Something in the Air (Jermyn Street)
The latest from Peter Gill, one of theatre’s most influential figures, takes place in the tiny Jermyn Street Theatre but the intimacy should serve this love letter to London, its streets and the young men who live there. Some of our best playwrights from Barney Norris to David Eldridge clearly sit at the feet of the writer, now well into his eighties, whose quiet unflashy dissection of the extraordinary in the ordinary packs a powerful emotional punch. There should be a poignancy in a play with a great cast which sees two elderly men (played by Ian Gelder and Christopher Godwin) looking back on their lives and the men they once loved.
Tammy Faye (Almeida)
Tammy Faye was an American evangelical Christian who together with her husband, Jim Bakker, built a Christian TV empire and once owned a Christian theme park that rivalled Disney for popularity.

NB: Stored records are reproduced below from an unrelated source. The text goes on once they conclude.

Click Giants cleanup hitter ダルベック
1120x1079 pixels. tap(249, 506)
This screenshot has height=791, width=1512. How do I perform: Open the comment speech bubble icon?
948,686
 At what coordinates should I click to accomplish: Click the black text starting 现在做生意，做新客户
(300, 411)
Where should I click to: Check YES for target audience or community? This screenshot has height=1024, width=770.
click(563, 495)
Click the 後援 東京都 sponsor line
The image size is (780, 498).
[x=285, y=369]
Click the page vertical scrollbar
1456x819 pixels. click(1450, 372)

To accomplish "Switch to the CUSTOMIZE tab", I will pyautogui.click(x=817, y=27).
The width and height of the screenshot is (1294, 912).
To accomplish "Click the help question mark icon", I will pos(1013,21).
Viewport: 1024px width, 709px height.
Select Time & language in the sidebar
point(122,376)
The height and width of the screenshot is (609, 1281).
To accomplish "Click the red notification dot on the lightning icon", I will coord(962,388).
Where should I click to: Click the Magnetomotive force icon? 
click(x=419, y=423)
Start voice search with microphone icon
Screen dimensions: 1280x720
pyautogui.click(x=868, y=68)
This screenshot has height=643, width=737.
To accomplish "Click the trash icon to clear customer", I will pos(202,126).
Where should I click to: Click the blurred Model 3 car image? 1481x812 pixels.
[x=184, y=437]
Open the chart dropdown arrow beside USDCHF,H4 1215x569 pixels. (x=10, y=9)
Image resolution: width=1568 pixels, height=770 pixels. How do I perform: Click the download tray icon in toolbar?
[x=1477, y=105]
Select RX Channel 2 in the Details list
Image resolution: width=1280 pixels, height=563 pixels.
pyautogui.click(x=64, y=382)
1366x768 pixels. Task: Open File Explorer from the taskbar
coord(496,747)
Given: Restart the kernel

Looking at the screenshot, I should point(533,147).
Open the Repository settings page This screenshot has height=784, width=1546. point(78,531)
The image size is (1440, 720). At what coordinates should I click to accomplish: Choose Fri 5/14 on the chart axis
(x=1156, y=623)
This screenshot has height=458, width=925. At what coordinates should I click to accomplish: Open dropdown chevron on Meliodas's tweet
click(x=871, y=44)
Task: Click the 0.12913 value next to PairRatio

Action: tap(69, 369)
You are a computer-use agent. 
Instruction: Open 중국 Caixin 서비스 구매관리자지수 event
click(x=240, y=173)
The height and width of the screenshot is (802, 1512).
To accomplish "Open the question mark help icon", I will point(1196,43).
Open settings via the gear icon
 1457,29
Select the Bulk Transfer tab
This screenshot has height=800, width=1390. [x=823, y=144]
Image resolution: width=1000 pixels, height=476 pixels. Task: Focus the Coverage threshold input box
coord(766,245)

But while many evangelicals—back in the 1980s, and indeed now—saw being gay as a sin, Tammy Faye became a gay icon because of her support and empathy for gay men living with HIV and Aids. At a time when many saw HIV as divine retribution, Tammy Faye bucked the trend. Rupert Goold directs a new musical written by Elton John, Jake Shears and James Graham. Katie Brayben plays Tammy Faye.
The Poltergeist (Arcola)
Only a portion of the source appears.